Calling Talend Cloud Rest API from Apache Drill via sql
2022-02-04
Abstract
I’ll show how to connect to Talend Cloud API via sql using Apache Drill.
Download
Download Apache Drill from https://drill.apache.org/download/
Configure
Create or edit the file conf/storage-plugins-override.conf
"storage": {
"talendcloud" : {
"type" : "http",
"cacheResults" : true,
"connections" : {
"get" : {
"url" : "https://api.eu.cloud.talend.com",
"method" : "GET",
"headers" : {
"Authorization" : "Bearer MYSECRETKEY"
},
"authType" : "none",
"userName" : null,
"password" : null,
"postBody" : null,
"params" : ["query"],
"dataPath" : null,
"requireTail" : true,
"inputType" : "json",
"xmlDataLevel" : 1
}
},
"proxyType" : "direct",
"enabled" : true
}
}
Start Drill
Run drill with
./bin/drill-embedded
Now the system is started and you have a command line sql interface. There is also a web ui at http://localhost:8047/ where you can run queries or add/change storages/connections instead of editing the previous file (http://localhost:8047/storage)
Queries
Clusters and remote engines
alter session set `store.json.all_text_mode` = true;
select
engine.*, clusters.*
from
talendcloud.get.`/tmc/v2.6/runtimes/remote-engines` as engine
inner join
talendcloud.get.`/tmc/v2.6/runtimes/remote-engine-clusters` as clusters
on engine.clusterId = clusters.id
where
engine.query='workspace.environment.name==PRD;status==PAIRED;workspace.name==DATA' limit 1;
The output is
createDate 2021-06-10T09:40:37.676Z
updateDate 2021-06-10T10:09:47.780Z
id 646464
name AWS_PRD_02
workspace {"id":"8886","name":"DATA","owner":"matteo","type":"custom","environment":{"id":"8787","name":"PRD","default":"false"}}
runtimeId 4434
availability AVAILABLE
status PAIRED
runProfiles ["TALEND_RUNTIME","MICROSERVICE","JOB_SERVER"]
debug {}
clusterId 6565
esbCompatibilityVersion 7.3.1
description null
createDate0 2021-06-30T15:16:43.538Z
updateDate0 2021-06-30T15:16:43.538Z
id0 5454
name0 AWS_CLUSTER
description0 Remote Engine Cluster - Produzione AWS
workspace0 {"id":"32323","name":"DATA","owner":"matteo","type":"custom","environment":{"id":"5454","name":"PRD","default":"false"}}
runtimeId0 1112
availability0 AVAILABLE
Users and groups
From the TMC it id not possibile to extract a csv with users and groups.

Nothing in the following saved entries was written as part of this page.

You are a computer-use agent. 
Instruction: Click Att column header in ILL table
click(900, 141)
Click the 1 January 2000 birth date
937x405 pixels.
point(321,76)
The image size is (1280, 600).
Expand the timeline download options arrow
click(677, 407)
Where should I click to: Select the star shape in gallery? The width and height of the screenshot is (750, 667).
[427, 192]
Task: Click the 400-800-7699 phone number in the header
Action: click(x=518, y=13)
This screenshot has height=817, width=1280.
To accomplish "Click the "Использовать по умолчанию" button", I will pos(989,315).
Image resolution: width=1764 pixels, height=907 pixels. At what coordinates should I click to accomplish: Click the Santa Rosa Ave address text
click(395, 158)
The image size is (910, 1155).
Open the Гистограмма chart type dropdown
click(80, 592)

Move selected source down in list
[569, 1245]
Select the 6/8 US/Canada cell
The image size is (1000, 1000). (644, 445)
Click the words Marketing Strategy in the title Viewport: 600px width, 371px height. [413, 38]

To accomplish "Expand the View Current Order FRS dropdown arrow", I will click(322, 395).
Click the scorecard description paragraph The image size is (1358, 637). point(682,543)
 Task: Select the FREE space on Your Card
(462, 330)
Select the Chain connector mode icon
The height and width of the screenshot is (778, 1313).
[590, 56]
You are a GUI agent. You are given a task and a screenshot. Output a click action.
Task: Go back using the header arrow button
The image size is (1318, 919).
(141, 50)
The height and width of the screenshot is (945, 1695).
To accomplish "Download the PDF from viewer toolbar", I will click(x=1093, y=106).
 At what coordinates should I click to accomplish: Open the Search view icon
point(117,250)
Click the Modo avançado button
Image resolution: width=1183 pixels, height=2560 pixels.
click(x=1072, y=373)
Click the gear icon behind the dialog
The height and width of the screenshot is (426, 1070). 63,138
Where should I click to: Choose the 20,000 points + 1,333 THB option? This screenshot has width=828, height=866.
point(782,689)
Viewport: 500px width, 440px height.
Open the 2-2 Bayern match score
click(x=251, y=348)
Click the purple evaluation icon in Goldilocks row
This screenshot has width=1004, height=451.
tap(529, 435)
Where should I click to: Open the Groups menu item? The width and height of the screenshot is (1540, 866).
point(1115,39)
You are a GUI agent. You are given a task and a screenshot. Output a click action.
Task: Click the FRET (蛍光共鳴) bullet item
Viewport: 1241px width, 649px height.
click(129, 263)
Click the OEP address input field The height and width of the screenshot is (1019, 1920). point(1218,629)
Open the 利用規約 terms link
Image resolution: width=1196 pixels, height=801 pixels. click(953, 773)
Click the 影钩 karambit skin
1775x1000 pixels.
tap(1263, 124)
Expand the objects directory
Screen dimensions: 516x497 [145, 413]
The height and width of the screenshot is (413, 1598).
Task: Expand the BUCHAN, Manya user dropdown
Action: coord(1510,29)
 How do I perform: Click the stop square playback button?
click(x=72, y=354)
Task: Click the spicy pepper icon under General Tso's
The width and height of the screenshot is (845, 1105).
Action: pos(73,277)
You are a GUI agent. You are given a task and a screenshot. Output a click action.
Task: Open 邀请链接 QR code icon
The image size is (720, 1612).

The following queries can help.
select
g.name,
u.email
from
(select name, flatten(userIds) as uid
from talendcloud.get.`v1/management/groups`) g
inner join
talendcloud.get.`v1/management/users` u
on
g.uid = u.id
order by
g.name,
u.mail;
with users as
(select email, flatten(roles) role from talendcloud.get.`v1/management/users`)
select
users.email as email,
users.role.name as role
from users
where
users.role.name like 'COMPANY1%' or users.role.name like 'COMPANY2%';